Rema installs early warning systems

Rwanda Environmental Management Authority (Rema) has installed 22 modern meteorological early warning systems.According to Coletha Ruhamya, the deputy director general of REMA, the Automatic Weather Stations   worth about US$ 800,000 (approx Rwf510.5m) will enable various organisations to monitor and address issues relating to weather changes.
A family, whose house was destroyed by rain in Gatsata sector recently, tries to salvage some property from the rubble.   The New Times/T. Kisambira.
A family, whose house was destroyed by rain in Gatsata sector recently, tries to salvage some property from the rubble. The New Times/T. Kisambira.

Rwanda Environmental Management Authority (Rema) has installed 22 modern meteorological early warning systems.

According to Coletha Ruhamya, the deputy director general of REMA, the Automatic Weather Stations   worth about US$ 800,000 (approx Rwf510.5m) will enable various organisations to monitor and address issues relating to weather changes.

Ruhamya disclosed this in Kigali yesterday as she opened a training workshop for officers from different institutions on the use of the  Automatic Weather Stations.

“Early action can help prevent loss of life and damage to infrastructure. The stations will also help to prepare for disasters and take the appropriate measures at the right time,” she said.

According to Ruhamya, the new equipment will minimise effects of abrupt weather changes during the season which normally affect growth and crop yields.

The system will also help determine delays in rains, untimely or excessive rains, droughts, or spells of too-high or too-low temperatures.

Seven of the 22 stations, according to Alphonse Mutabazi, the Climate Change Programme Manager at Rema, will serve to ascertain the level and the temperature of water whereas the remaining ones are for monitoring the temperature and humidity of soil.

Besides the 22 stations, two other mobile facilities will be used to check their efficiency.

Mutabazi said the equipment are fixed with SIM cards and gather the information on weather which it sends to a server in Rwanda Meteorological Agency, which, in turn,  shares it with the Ministry of Disaster Management and Refugees Affairs (Midimar) and other relevant institutions for timely response in case of disaster warning.

According to Mutabazi, the new warning systems are expected to reduce the consequences of climate change by 50 per cent and that there are two technicians to look after the tools.

Timely


The equipment, according to Faustin Munyazikwiye, Director of Climate Change, International Obligations Unit at Rwanda Meteorological Agency are timely as they will reinforce the existing ones.

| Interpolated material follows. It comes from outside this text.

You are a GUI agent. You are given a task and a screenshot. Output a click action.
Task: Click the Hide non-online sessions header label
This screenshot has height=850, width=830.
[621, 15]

“If the number of equipment to predict weather change increases, the weather forecast becomes more accurate and effective too and people can do their routines in safety,” Munyazikwiye said.

According to Midimar, 37 people have died countrywide and another 45 sustained injuries due to natural disasters, mainly floods and landslides caused by heavy rains between January and April.

Over 1,600 houses and 660 hectares of crops were also destroyed over the same period of time.

One of the equipment will be stationed in Bigogwe, Nyabihu district, one of the disaster prone- areas where floods have previously claimed lives and destroyed crops.  Others will be stationed in Nyagatare, Kirehe, in Eastern Province and Rutongo in Kigali among other places.